Ideal candidates will have:
5+ years of professional software development experience using Python
3+ years of hands-on experience with Databricks and PySpark in production environments
We are looking for mid-career professionals with a proven track record of deploying cloud-native solutions in fast-paced software delivery environments.
In addition to technical expertise, successful candidates will demonstrate:
Strong communication skills, with the ability to clearly articulate technical concepts to both technical and non-technical stakeholders (this is extremely important - please vet out accordingly)

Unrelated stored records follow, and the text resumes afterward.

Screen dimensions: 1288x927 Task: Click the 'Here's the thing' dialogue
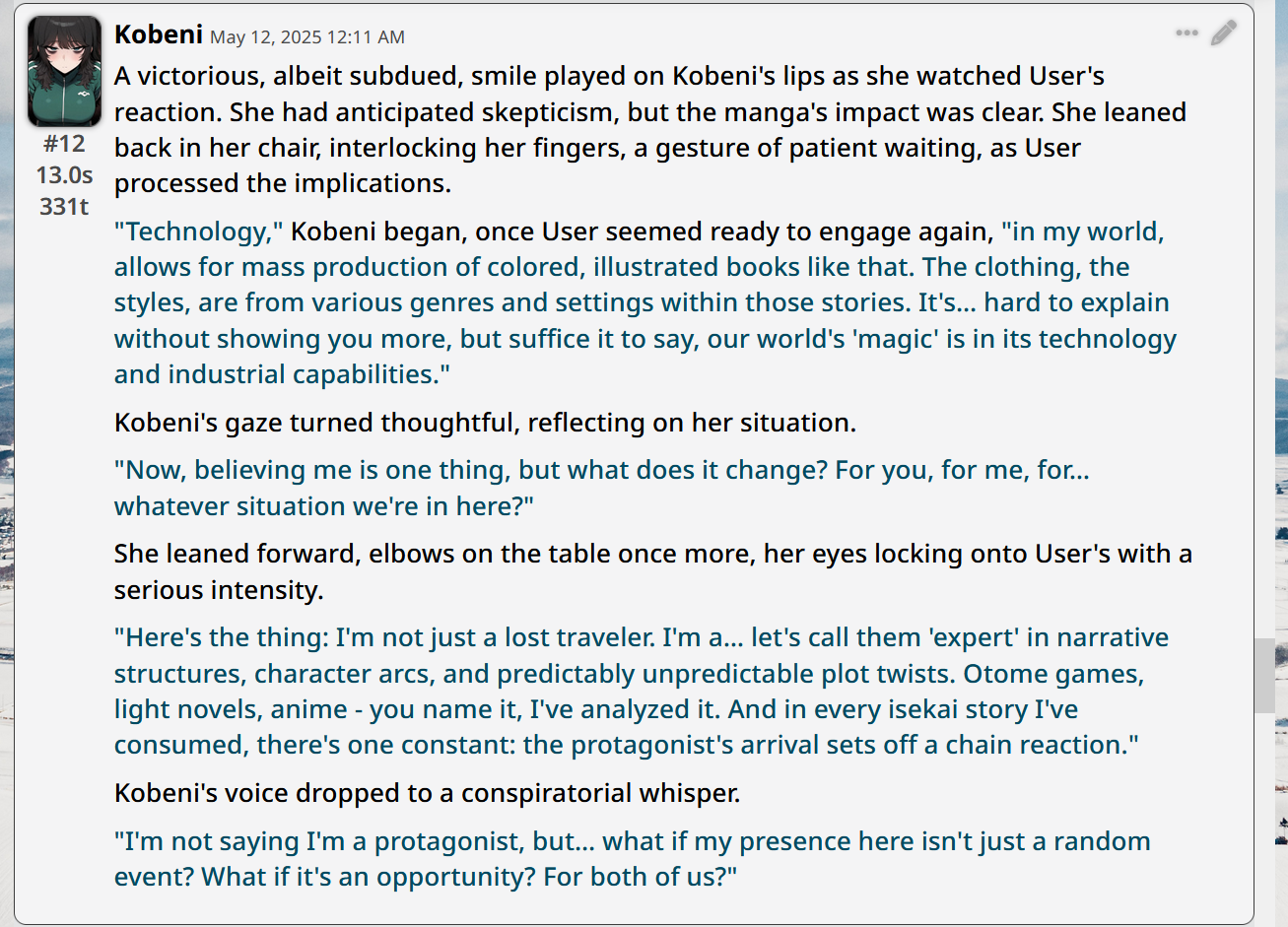tap(642, 692)
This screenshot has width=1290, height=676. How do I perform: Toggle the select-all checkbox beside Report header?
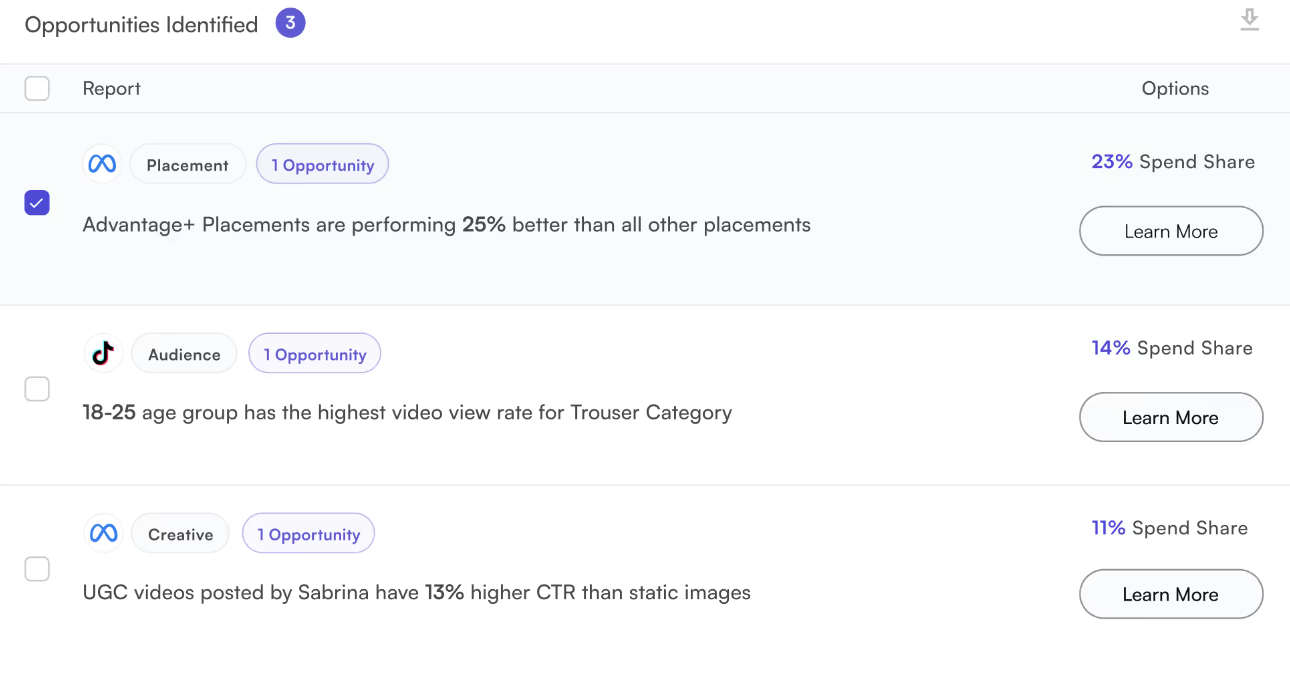click(37, 89)
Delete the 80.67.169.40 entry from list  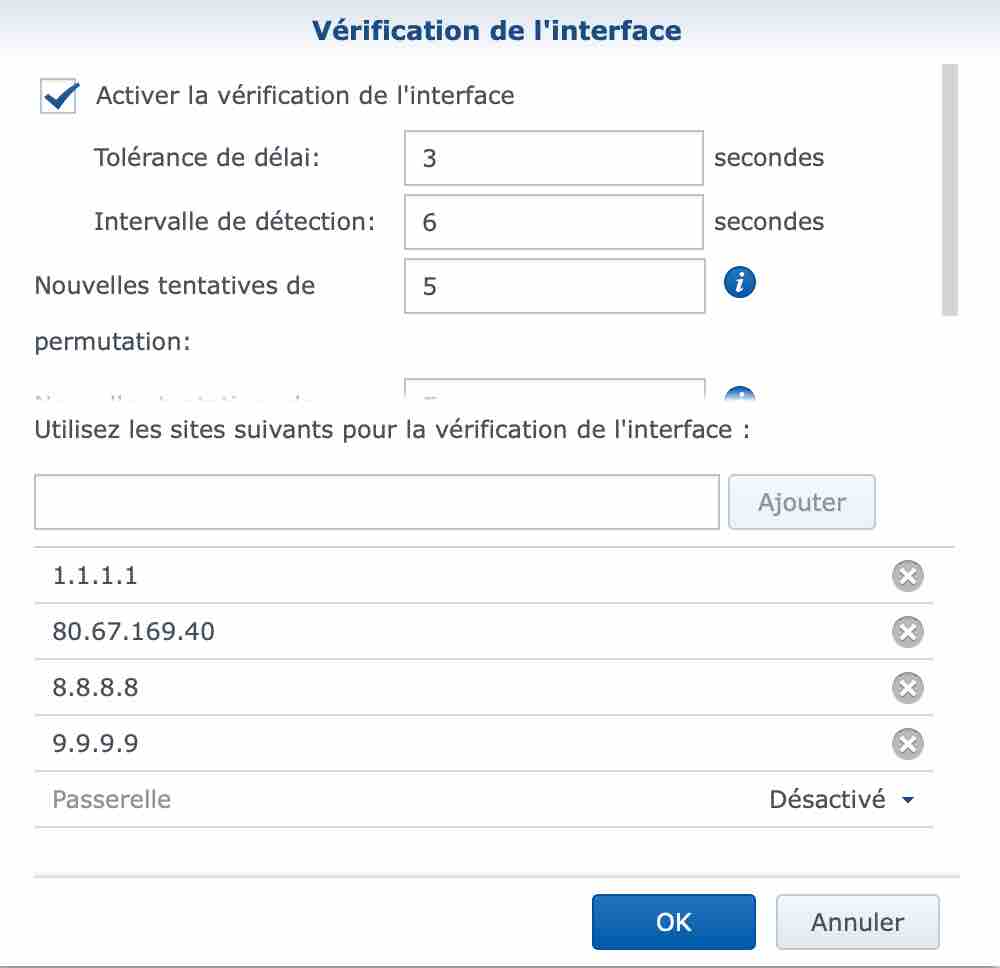907,632
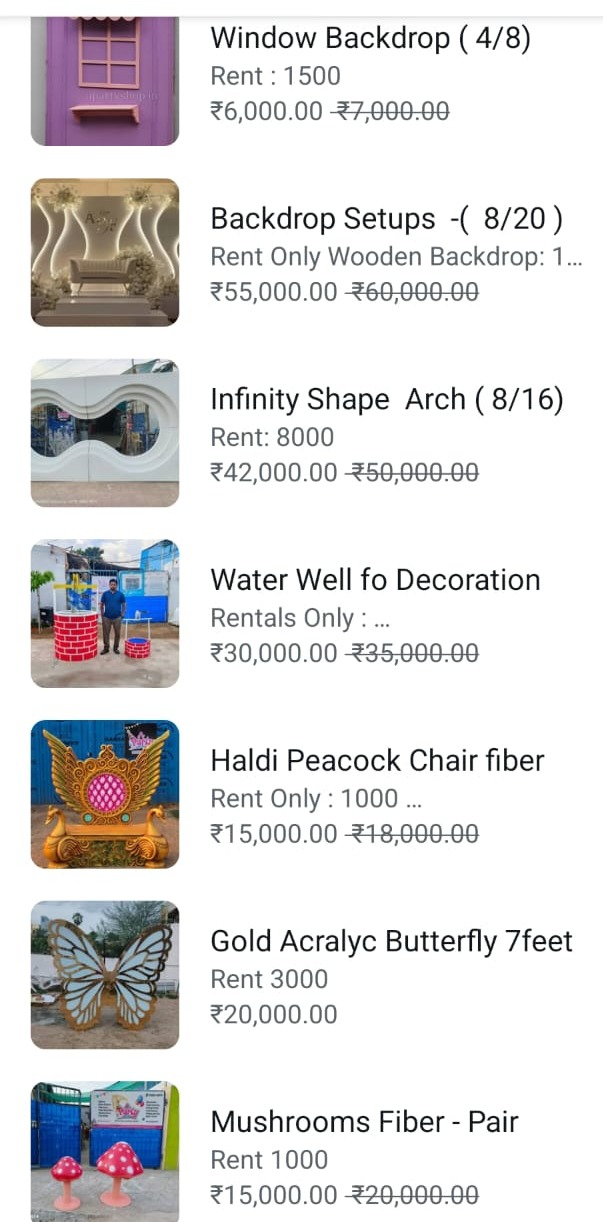Open Window Backdrop ( 4/8) listing title
The height and width of the screenshot is (1222, 603).
click(x=370, y=39)
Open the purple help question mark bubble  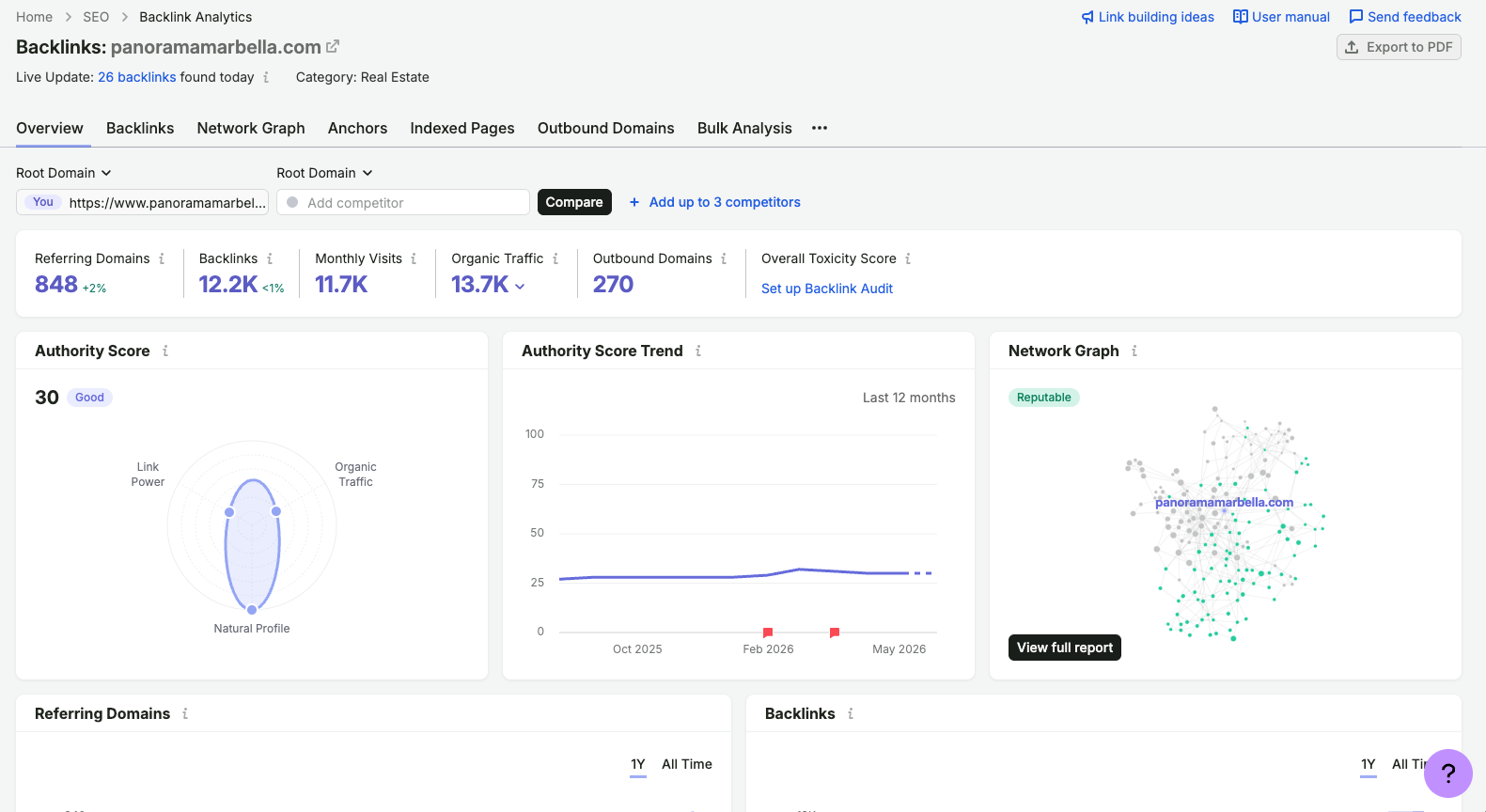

The ability to work effectively with limited supervision in a distributed team environment
A disciplined engineering approach: breaking down work into small, reviewable increments, authoring focused pull requests, and iterating toward solutions progressively rather than in large, delayed batches
Key Responsibilities:
Author and optimize PySpark Databricks ETL and streaming jobs to ensure efficient, scalable, and reliable data processing workflows
Design and implement Databricks-native solutions — including Delta Live Tables, Structured Streaming, and Vector Search — to process large-scale datasets for analytical and operational use cases
Build and maintain CI/CD pipelines using GitHub Actions, with a strong emphasis on code quality, test coverage, and incremental delivery
Contribute infrastructure-as-code using Terraform
Support field testing and customer operations by debugging and resolving data issues
Work closely with data scientists to productionize prototypes and proof-of-concept models
Required Skills & Experience:
Excellent coding skills in Python with experience deploying production-grade software
Deep professional experience building Databricks workflows, optimizing PySpark queries, and working with Delta Lake
Hands-on experience with modern Databricks capabilities, particularly Structured Streaming, Delta Live Tables, and Vector Search
Demonstrated proficiency with GitHub: authoring well-scoped pull requests, conducting code reviews, and managing collaborative branching workflows
Solid understanding of cloud computing fundamentals, with working knowledge of AWS services such as S3, Lambda, and IAM
Preferred Experience:
Experience with event-driven architectures and streaming data pipelines (e.g., Kafka, Kinesis)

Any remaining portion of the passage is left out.